Divorcing Yourself from Toxic Parents

I’m answering here with a great trepidation, but feel it is pertinent to the OP, perhaps as a future reference. As said by my previous post, my relationship with my Mom is pretty much mute. The tenor of my mind is to make amends, even if it costs me. I know it will cost me a lot. Does anyone have a clue how to try to initiate a decent dialogue with an abusive parent???

I trhink this goes along with Lupin’s “not ready to forgive” his parents—I well understand that. I’m at the point I want to try, And It’s gonna be me who tries, not Mom.

Any help?

elelle, foremost, I’d recommend that you directly mention how you are attempting to resolve unsatisfactory issues that remain between you two. You needn’t be in-your-face confrontational about it, but I strongly suggest that you be rather direct, even to the point of being blunt.

Both of my own parents used to blithely ignore any problems and pretend as if there was nothing wrong, even when there most certainly was. There are few better ways of pissing someone off who is try to resolve matters than to pretend that they do not exist.

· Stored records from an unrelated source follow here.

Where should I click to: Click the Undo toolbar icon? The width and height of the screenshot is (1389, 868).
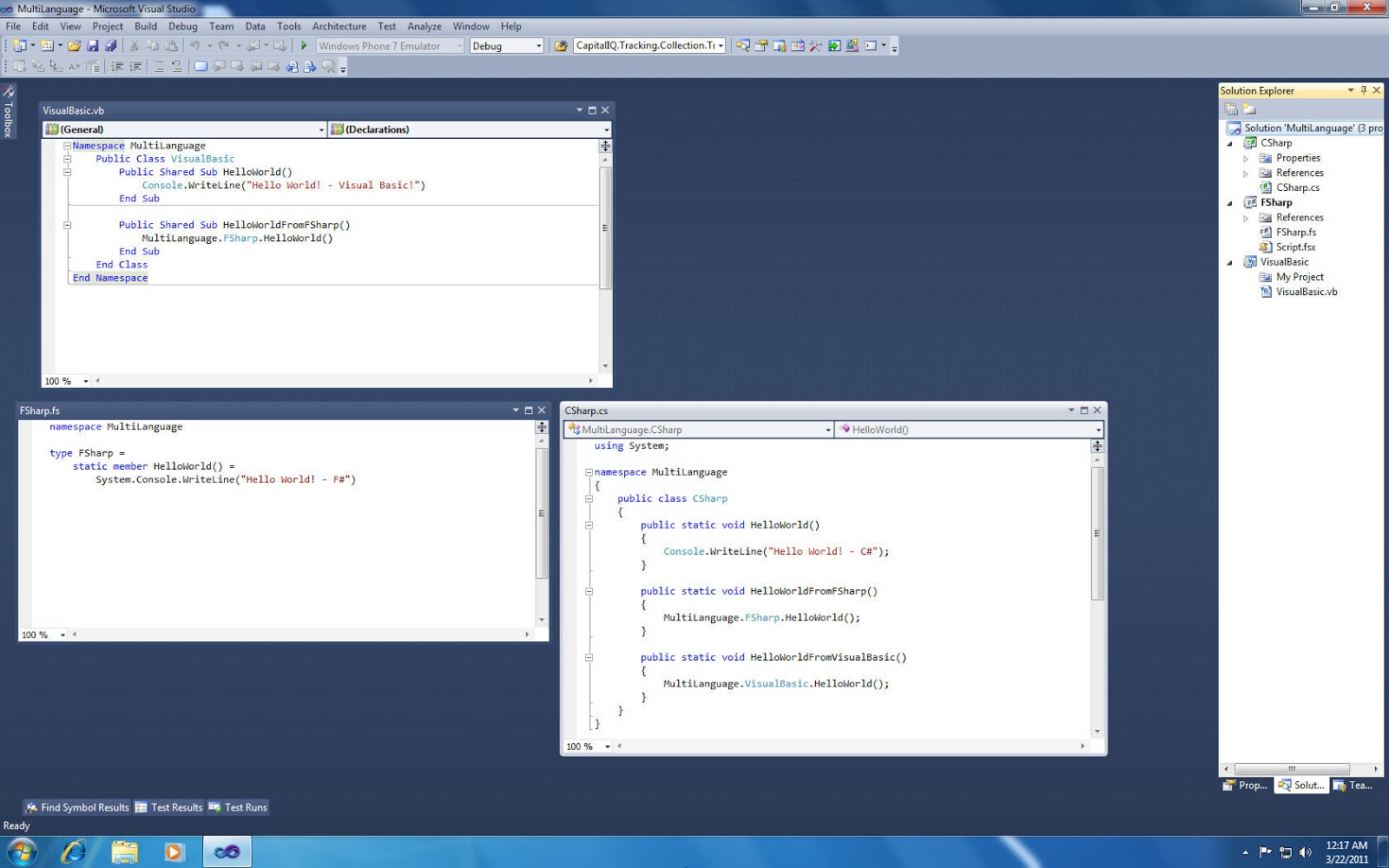click(x=195, y=45)
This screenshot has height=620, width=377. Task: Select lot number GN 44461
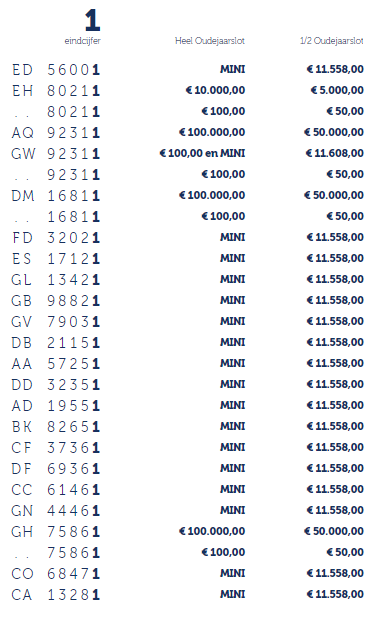pyautogui.click(x=56, y=511)
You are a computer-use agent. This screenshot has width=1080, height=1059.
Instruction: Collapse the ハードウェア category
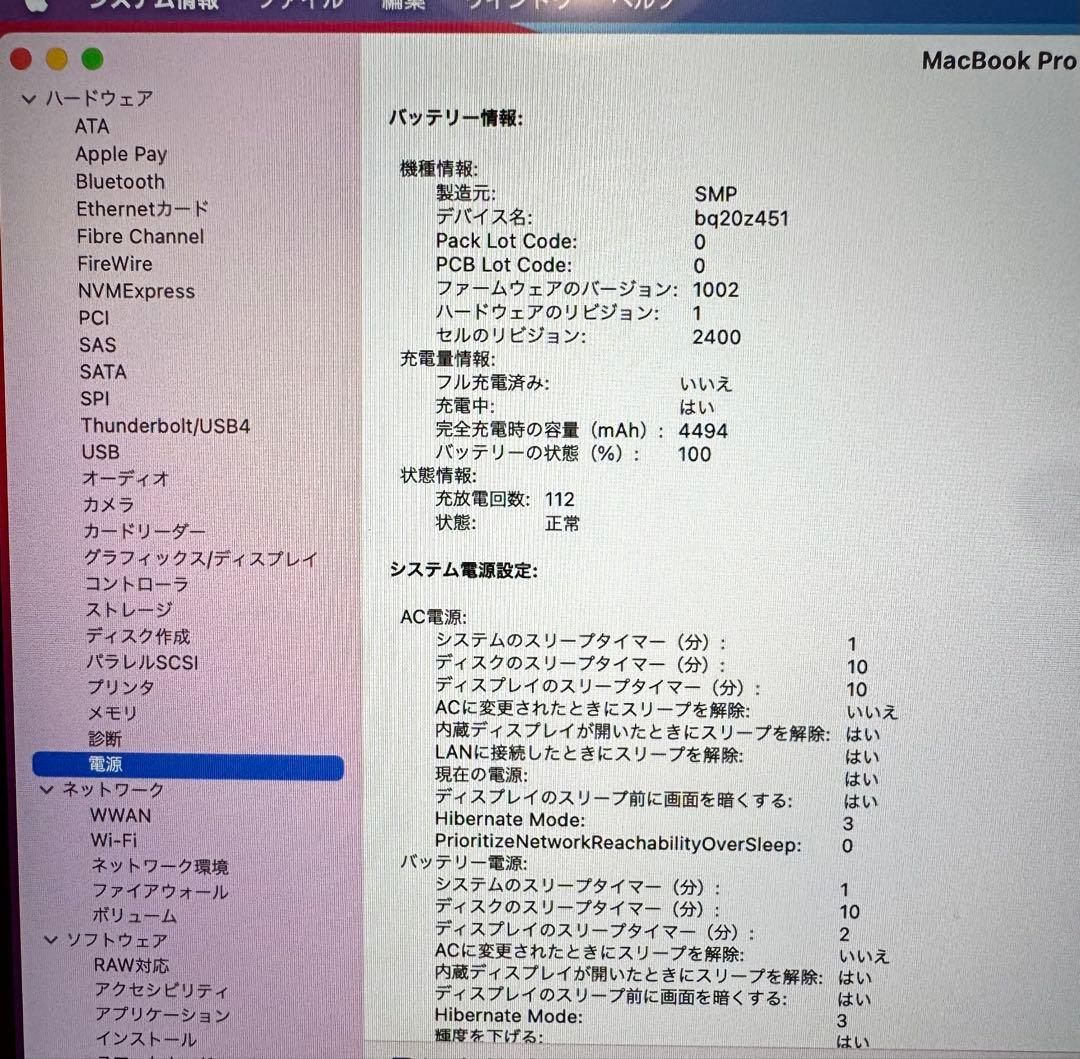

Be honest with your Mum, but let her know rather explicitly that you are contacting her for a reason and not just to shoot the breeze. I’ll leave it up to you just how assertive you should be about it.

Mith, since most Buddhism regards mortal existence as some form of “sorrow.” Perhaps we can just call toxic parents “sorry-@ss” specimens of humanity.

elelle… I sat down and wrote a very long letter to my mother detailing the ‘highlights’ of the abuse and my disappointment in her compliance/ignorance of all that happened. I felt this was appropriate because I could organize my thoughts and present them in the most non confrontational way possible. The letter also allowed me to say everything I wanted without interruption and without her changing the subject on me. I told her what the letter was and that the next move was hers. She called me later and wanted to ‘talk.’ Unfortunately she wanted to talk about her and how she hurt and she brushed most of my feelings under the table. I’ve simplified things in this post but I think you get the picture. Our relationship is cordial at best and complicated. I really am trying to work with her but she makes it extremely difficult and some day I will probably pull the plug on her too.

Good luck with whatever you try to do but be prepared for your mother not to react well to being confronted… especially if she is the abuser. I confronted my father in person. It was not pleasant. He also turned things into being all about him ‘you shouldn’t say these things to me as it hurts me to listen to you talk about these things’ Um yeah ok … like it didn’t hurt me to be the recipient of all this abuse. Later I had a really good friend who is a Psychologist. From anecdotal evidence it appears my father is highly narcissistic and shows many of the traits of borderline personality disorder… there will be no epiphany for him where he realizes he is wrong. I can live with that as long as he never tries to contact me ever.

Be honest. Be as polite as you can. Hold your ground and don’t slip back into the mother/child dynamic with her. Be strong. And don’t be afraid to walk away. Just because these people are your parents doesn’t mean they have your best interests at heart - that revelation of betrayal hurt the most for me.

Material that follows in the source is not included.